- _Material for this task_:
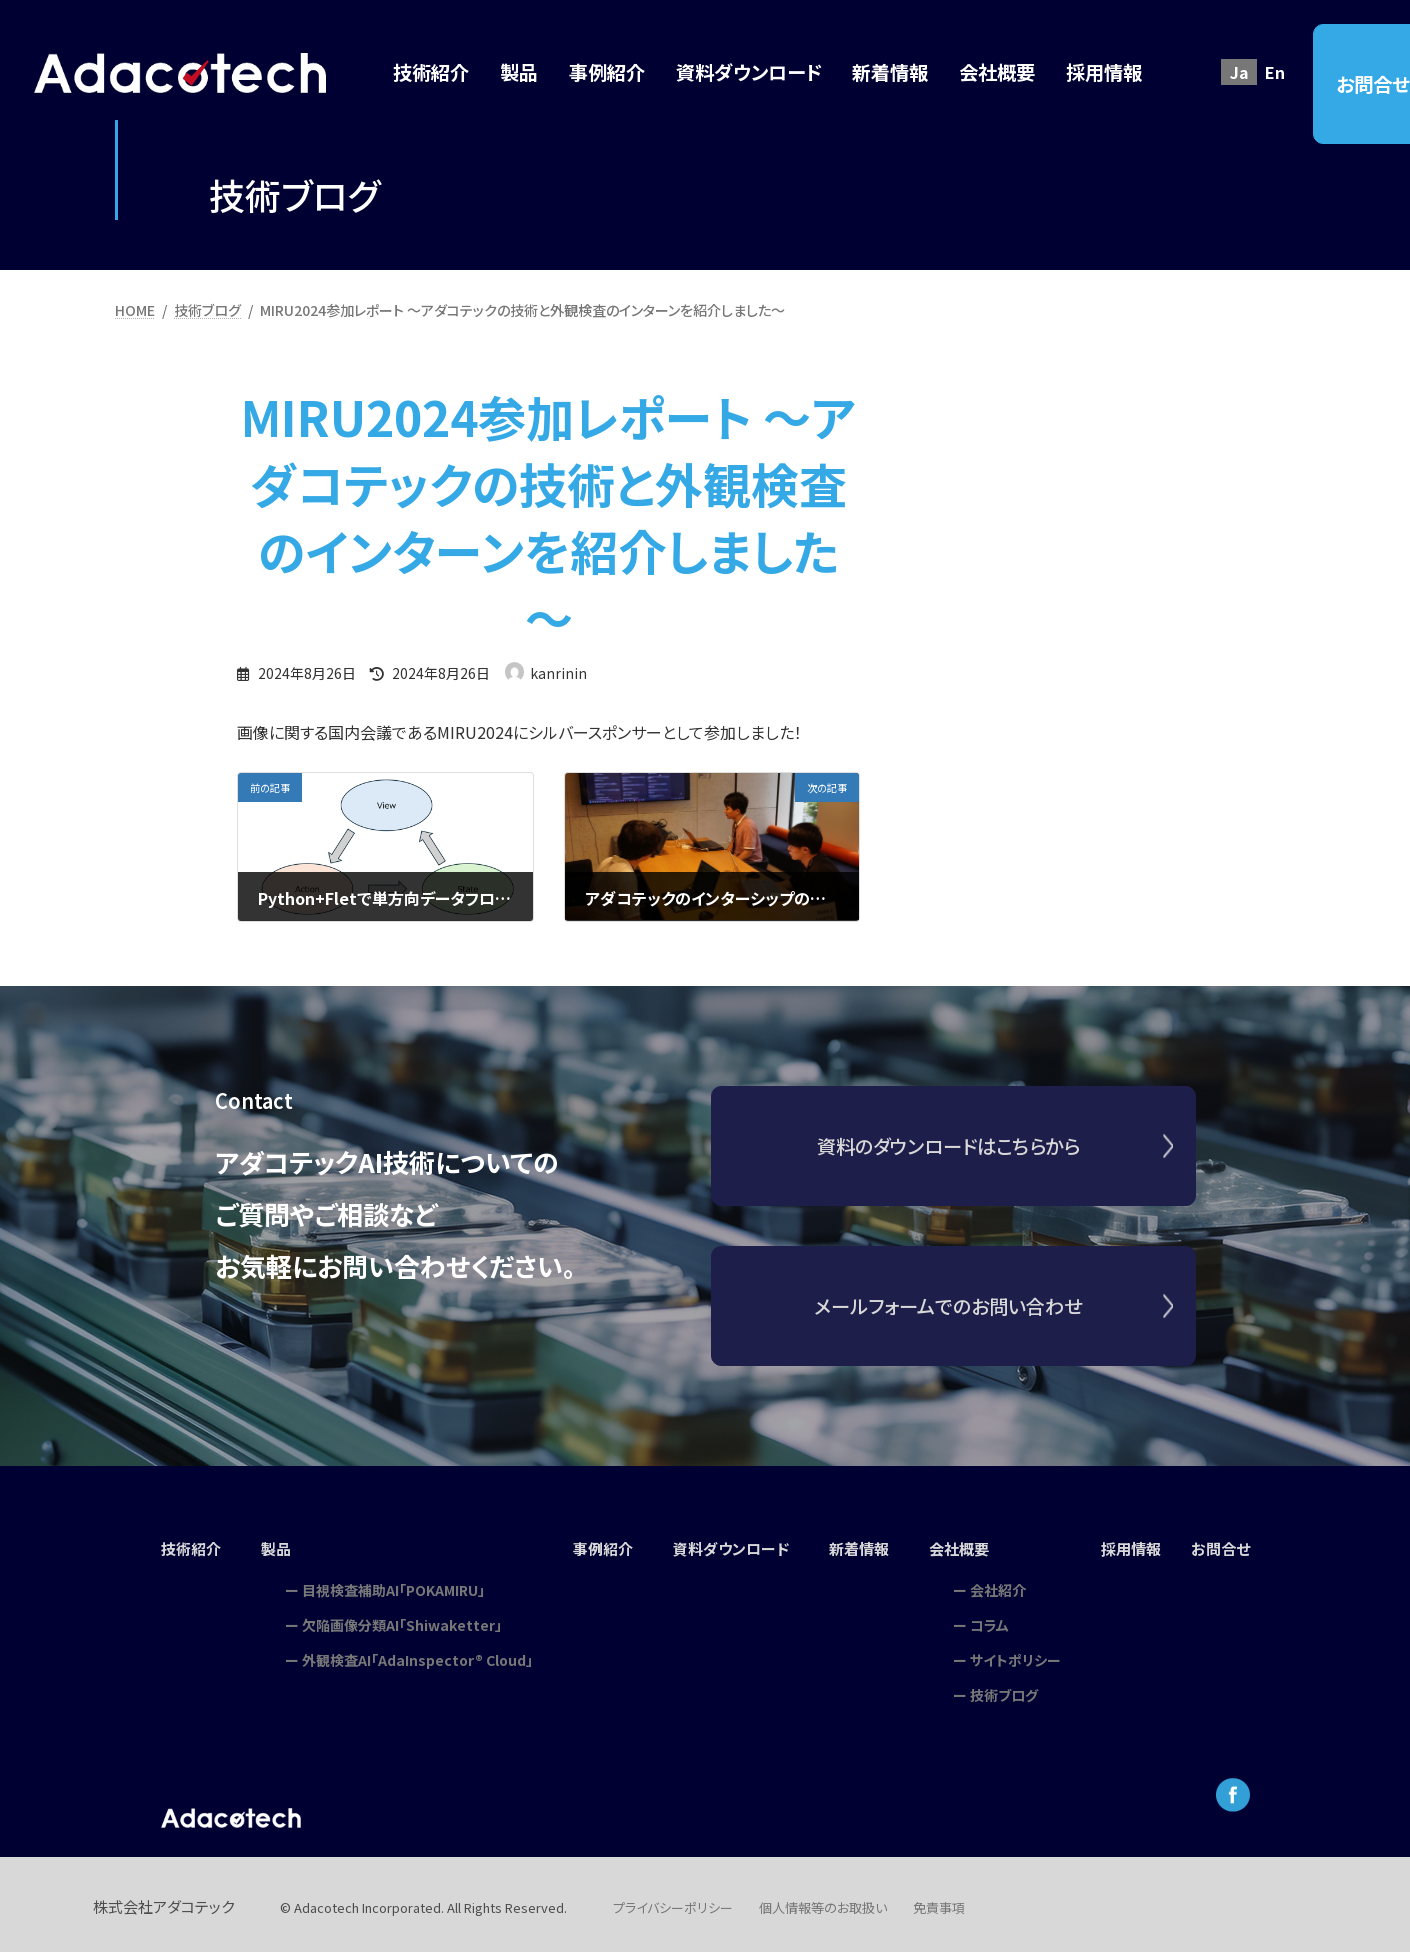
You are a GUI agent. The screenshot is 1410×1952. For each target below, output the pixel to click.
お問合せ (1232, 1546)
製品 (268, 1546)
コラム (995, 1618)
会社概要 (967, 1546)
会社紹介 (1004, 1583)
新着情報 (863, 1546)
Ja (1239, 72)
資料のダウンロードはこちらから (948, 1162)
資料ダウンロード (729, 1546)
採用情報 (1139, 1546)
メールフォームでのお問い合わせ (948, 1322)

- _Short exercise_: Write out all of the lines above verbatim, leaving out the picture.

- _Output for this exercise_:
You are a GUI agent. The screenshot is 1410×1952. For each target below, output the pixel to click.
お問合せ (1232, 1546)
製品 (268, 1546)
コラム (995, 1618)
会社概要 (967, 1546)
会社紹介 (1004, 1583)
新着情報 (863, 1546)
Ja (1239, 72)
資料のダウンロードはこちらから (948, 1162)
資料ダウンロード (729, 1546)
採用情報 (1139, 1546)
メールフォームでのお問い合わせ (948, 1322)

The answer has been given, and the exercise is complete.